* **Required work**
Search the material below for the word "checkmark" and copy every line in which it occurs.

* **Record set**

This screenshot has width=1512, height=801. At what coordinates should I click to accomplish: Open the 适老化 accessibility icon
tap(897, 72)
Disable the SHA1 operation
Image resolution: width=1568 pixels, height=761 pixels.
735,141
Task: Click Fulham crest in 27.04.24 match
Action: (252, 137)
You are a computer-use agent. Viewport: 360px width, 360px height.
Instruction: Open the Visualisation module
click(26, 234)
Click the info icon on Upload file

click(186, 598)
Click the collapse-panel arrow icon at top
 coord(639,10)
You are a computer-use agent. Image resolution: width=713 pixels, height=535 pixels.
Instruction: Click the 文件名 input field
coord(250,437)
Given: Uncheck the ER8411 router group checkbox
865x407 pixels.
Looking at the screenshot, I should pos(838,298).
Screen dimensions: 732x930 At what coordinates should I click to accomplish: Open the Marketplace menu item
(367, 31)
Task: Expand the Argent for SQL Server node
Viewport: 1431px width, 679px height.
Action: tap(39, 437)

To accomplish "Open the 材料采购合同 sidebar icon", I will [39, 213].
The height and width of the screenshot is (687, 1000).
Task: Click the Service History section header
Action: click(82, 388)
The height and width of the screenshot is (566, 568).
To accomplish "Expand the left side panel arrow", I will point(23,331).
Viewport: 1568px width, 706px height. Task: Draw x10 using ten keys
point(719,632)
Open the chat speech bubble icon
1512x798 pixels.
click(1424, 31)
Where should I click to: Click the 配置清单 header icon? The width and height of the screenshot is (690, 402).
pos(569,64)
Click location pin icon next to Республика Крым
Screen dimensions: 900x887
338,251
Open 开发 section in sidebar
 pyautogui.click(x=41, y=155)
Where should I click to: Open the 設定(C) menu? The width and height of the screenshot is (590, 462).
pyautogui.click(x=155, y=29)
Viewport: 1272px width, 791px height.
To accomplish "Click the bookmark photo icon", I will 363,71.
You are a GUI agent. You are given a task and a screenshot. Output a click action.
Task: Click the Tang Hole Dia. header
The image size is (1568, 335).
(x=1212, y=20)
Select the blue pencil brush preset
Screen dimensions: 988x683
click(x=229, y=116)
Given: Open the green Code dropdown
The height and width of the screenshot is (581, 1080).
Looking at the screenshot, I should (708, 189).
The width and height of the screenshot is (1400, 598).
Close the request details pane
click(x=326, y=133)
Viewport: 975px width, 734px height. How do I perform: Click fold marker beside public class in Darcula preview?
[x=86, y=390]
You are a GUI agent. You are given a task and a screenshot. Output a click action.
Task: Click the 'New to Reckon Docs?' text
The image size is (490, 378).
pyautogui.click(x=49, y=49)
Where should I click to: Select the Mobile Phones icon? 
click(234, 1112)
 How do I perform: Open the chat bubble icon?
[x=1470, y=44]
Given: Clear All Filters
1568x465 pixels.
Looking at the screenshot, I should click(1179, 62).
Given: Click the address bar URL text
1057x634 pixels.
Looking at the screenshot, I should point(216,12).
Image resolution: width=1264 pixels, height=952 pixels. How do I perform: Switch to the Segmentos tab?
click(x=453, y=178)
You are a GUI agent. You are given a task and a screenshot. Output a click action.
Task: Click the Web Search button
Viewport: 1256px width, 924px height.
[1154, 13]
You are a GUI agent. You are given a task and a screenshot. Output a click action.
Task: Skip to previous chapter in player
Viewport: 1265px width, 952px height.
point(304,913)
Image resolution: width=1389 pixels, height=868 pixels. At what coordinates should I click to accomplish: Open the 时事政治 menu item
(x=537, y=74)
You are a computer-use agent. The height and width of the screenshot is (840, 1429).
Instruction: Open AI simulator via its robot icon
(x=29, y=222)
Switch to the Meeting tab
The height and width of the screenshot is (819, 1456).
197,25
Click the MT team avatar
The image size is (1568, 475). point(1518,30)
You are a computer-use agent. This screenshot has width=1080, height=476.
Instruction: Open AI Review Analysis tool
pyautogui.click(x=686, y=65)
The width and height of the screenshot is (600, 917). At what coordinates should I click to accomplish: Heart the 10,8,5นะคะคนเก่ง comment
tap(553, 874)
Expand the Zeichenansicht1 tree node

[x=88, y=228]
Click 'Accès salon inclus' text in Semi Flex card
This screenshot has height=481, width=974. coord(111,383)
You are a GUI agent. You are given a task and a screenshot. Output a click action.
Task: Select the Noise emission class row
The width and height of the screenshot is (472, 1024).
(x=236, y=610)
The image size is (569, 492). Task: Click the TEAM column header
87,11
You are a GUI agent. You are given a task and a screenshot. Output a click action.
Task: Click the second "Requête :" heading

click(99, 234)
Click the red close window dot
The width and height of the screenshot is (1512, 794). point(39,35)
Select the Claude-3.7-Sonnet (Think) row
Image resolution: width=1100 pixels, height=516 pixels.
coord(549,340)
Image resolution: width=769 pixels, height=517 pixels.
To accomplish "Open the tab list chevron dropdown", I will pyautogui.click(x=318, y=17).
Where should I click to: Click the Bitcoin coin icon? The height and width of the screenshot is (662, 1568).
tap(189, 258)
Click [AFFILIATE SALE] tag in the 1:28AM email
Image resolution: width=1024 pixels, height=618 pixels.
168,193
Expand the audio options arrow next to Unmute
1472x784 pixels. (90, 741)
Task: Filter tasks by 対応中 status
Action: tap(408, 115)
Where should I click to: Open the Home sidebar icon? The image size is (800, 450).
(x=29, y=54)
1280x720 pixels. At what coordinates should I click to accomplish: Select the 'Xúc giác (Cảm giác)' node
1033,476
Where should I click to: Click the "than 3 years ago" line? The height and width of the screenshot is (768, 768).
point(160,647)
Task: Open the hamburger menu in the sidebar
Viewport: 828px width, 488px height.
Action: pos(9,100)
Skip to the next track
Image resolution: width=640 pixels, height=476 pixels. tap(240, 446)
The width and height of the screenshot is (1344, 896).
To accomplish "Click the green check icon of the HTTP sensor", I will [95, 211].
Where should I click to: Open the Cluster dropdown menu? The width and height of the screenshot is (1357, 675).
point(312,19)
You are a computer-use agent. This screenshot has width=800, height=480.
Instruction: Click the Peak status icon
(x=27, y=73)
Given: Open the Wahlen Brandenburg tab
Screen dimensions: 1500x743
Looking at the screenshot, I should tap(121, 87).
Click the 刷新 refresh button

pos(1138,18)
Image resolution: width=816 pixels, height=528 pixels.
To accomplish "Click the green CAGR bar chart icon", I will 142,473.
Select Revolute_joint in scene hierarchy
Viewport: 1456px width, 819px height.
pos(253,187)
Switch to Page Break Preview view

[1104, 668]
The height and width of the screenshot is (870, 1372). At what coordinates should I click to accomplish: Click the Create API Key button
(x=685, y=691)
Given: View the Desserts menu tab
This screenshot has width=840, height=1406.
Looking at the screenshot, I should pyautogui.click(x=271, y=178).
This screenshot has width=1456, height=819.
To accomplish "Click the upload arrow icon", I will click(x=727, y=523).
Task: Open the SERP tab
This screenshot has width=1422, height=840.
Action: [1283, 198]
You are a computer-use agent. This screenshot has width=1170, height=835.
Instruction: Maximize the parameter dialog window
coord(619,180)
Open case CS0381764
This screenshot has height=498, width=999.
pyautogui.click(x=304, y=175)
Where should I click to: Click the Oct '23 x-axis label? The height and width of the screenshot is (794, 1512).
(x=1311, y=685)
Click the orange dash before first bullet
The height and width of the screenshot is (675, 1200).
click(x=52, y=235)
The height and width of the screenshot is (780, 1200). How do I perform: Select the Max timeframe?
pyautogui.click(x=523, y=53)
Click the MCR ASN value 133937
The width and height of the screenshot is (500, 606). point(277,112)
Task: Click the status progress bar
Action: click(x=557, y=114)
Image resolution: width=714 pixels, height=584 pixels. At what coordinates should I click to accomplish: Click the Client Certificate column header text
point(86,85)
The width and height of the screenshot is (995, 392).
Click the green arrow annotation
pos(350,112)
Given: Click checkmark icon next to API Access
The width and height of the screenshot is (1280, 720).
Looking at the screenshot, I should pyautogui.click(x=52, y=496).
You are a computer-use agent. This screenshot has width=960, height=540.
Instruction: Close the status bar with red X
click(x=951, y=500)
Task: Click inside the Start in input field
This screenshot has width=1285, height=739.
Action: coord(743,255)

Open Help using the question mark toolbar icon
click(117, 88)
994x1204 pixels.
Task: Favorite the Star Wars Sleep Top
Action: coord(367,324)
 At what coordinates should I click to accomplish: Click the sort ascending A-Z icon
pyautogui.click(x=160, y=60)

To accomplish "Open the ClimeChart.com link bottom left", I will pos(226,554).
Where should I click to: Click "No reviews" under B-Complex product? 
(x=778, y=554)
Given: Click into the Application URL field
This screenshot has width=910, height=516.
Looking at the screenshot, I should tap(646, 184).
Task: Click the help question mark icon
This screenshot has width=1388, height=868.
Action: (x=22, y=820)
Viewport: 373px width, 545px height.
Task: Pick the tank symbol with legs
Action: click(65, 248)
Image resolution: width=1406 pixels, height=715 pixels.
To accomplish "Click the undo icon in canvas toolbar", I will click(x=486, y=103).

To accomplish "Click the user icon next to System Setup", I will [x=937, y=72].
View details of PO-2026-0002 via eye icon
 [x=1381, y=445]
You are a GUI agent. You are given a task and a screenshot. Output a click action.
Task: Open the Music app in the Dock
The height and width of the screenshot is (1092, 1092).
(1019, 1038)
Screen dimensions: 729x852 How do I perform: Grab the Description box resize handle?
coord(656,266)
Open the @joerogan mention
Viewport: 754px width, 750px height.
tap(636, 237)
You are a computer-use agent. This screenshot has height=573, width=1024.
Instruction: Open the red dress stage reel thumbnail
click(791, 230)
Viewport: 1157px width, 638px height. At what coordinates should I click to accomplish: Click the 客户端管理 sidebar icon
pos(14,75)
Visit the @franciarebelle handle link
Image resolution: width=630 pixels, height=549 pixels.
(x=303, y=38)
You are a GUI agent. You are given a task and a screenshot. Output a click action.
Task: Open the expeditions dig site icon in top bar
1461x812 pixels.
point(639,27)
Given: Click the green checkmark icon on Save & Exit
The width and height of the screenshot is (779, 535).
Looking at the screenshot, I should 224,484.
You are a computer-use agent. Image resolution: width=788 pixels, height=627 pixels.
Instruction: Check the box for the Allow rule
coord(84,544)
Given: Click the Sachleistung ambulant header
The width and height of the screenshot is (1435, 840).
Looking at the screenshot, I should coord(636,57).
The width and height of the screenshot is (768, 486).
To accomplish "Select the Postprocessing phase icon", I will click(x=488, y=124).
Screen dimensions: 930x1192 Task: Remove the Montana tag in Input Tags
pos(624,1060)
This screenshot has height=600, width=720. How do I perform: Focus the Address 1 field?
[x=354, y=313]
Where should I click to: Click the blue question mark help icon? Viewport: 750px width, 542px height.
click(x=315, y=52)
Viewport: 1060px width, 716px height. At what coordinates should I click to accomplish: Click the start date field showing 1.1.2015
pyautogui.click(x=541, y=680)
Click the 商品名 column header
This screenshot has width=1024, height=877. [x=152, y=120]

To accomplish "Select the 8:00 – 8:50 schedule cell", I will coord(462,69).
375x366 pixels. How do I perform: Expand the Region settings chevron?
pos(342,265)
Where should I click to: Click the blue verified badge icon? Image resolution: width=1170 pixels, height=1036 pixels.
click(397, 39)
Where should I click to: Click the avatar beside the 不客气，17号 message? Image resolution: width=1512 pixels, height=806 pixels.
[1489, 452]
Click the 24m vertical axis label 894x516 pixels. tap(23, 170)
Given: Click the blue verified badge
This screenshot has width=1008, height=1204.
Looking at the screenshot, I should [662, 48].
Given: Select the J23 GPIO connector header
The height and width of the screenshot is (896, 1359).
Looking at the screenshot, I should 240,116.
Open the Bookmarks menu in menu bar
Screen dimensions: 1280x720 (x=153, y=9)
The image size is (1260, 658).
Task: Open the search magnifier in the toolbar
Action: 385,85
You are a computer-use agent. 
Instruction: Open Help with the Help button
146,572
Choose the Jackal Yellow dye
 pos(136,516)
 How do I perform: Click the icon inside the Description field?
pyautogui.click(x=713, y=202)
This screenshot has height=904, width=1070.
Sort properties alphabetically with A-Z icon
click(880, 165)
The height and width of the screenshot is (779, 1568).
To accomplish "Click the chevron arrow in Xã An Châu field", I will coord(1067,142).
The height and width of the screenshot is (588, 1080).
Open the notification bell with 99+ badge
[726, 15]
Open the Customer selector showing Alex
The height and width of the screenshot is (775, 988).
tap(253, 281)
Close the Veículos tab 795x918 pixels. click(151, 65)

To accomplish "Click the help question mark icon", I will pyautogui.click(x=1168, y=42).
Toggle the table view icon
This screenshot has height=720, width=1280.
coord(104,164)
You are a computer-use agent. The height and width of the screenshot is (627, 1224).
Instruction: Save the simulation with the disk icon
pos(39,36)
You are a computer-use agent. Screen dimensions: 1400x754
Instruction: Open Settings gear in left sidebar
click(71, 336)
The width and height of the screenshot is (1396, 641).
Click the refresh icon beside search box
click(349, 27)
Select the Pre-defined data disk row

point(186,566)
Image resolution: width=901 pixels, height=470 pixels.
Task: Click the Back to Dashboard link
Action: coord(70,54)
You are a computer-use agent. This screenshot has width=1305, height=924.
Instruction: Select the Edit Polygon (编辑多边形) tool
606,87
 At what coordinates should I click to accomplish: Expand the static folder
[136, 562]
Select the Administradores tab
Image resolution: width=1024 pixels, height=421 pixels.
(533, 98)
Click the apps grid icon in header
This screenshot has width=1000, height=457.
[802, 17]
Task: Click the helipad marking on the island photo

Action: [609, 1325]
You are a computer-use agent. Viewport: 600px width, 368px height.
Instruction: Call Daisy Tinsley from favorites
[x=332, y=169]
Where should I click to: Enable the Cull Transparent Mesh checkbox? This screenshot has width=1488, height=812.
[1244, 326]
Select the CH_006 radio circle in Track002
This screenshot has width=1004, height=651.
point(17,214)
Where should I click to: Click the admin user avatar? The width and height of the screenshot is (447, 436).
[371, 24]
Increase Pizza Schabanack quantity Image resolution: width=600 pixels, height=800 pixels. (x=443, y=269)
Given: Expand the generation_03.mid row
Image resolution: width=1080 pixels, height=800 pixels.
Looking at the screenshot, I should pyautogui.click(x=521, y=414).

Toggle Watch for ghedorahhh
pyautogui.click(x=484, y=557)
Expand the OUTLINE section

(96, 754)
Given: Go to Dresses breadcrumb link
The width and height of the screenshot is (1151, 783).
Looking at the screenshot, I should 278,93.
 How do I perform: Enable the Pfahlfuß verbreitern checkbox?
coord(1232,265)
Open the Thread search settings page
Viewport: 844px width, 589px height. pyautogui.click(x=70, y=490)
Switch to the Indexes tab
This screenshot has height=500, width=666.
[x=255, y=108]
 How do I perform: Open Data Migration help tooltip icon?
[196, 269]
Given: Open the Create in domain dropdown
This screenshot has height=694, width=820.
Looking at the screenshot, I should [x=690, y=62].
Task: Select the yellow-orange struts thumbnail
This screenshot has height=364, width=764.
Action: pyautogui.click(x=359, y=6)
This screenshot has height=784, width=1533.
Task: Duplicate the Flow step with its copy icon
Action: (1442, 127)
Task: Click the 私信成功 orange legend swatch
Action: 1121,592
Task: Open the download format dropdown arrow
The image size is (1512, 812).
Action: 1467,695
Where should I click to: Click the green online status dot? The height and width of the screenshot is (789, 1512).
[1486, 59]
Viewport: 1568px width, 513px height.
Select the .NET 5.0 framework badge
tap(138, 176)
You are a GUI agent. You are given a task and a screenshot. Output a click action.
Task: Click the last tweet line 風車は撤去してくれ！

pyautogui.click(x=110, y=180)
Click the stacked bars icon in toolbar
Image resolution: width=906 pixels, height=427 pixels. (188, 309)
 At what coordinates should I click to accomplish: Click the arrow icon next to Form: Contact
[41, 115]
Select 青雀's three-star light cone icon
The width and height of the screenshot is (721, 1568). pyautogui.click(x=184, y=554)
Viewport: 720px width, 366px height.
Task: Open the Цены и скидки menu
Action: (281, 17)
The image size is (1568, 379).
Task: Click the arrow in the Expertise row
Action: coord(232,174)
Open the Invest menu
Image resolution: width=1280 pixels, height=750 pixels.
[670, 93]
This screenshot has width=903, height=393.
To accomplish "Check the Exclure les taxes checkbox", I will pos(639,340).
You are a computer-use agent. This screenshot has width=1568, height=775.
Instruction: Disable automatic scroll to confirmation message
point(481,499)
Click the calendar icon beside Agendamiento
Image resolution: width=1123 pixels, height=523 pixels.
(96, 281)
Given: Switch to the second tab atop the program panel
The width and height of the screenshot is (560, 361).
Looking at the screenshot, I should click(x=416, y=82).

* **Task answer**
Given: Click checkmark icon next to API Access
Given: Click the green checkmark icon on Save & Exit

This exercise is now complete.